## ENTRIES PROVIDED
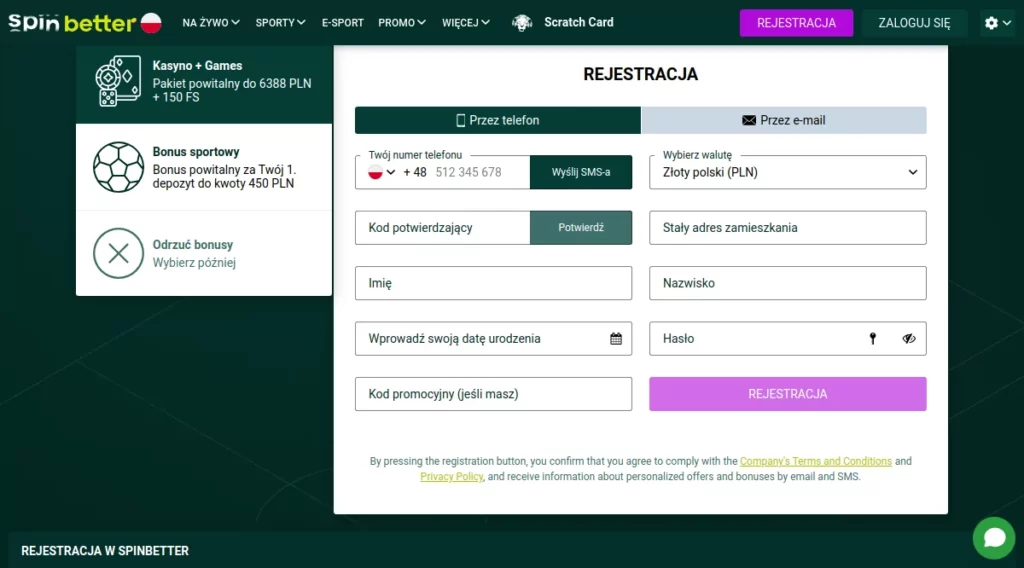Expand the phone country code flag dropdown
The height and width of the screenshot is (568, 1024).
382,172
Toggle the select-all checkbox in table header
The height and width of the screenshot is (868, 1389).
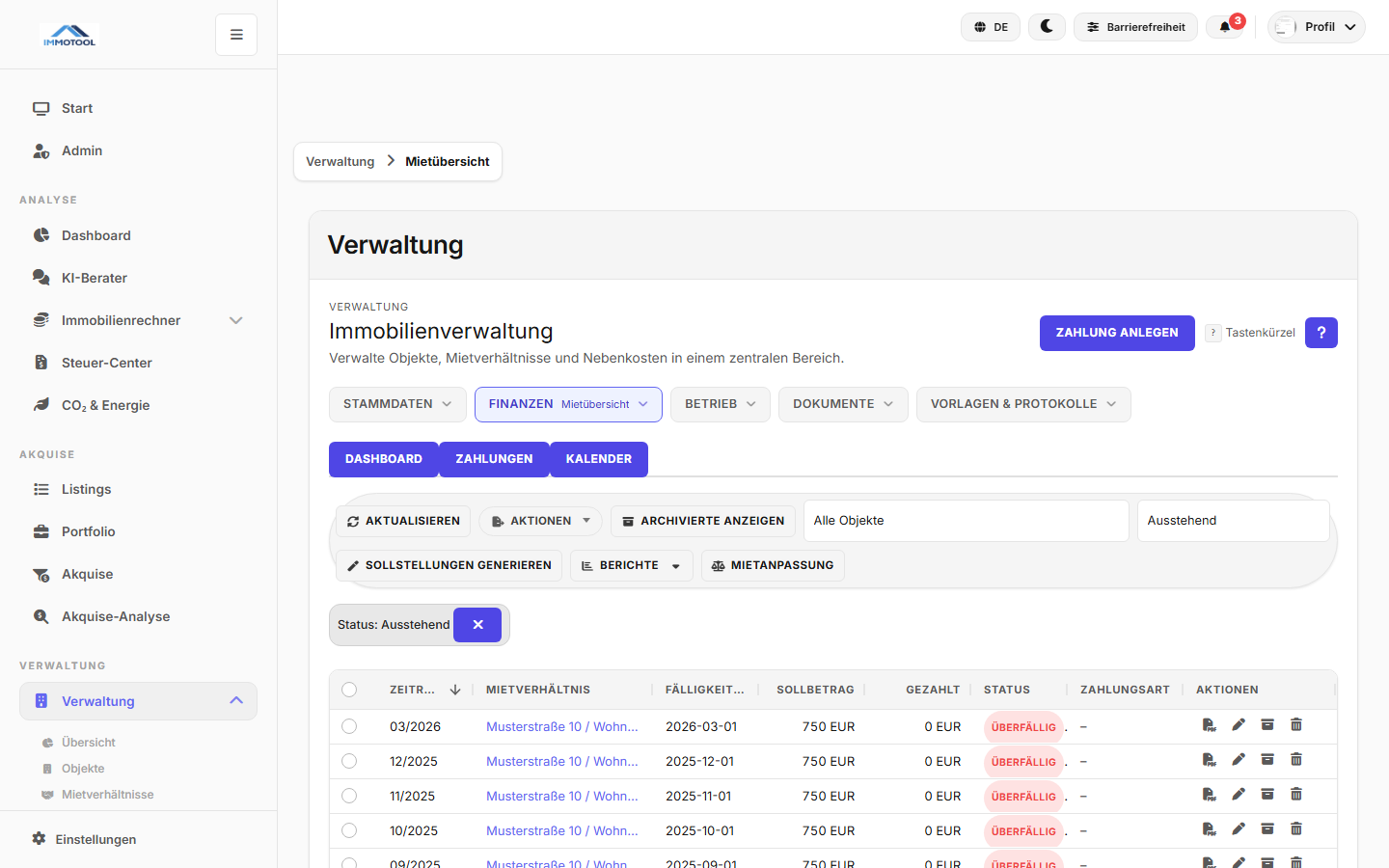pos(349,690)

## TASK OBJECTIVE
Nothing but the lines from the line with "Toggle the select-all" through the last line of the listing should be copied, exactly and with both ends kept. Leave pictures out.

## WORKED SOLUTION
Toggle the select-all checkbox in table header
The height and width of the screenshot is (868, 1389).
pos(349,690)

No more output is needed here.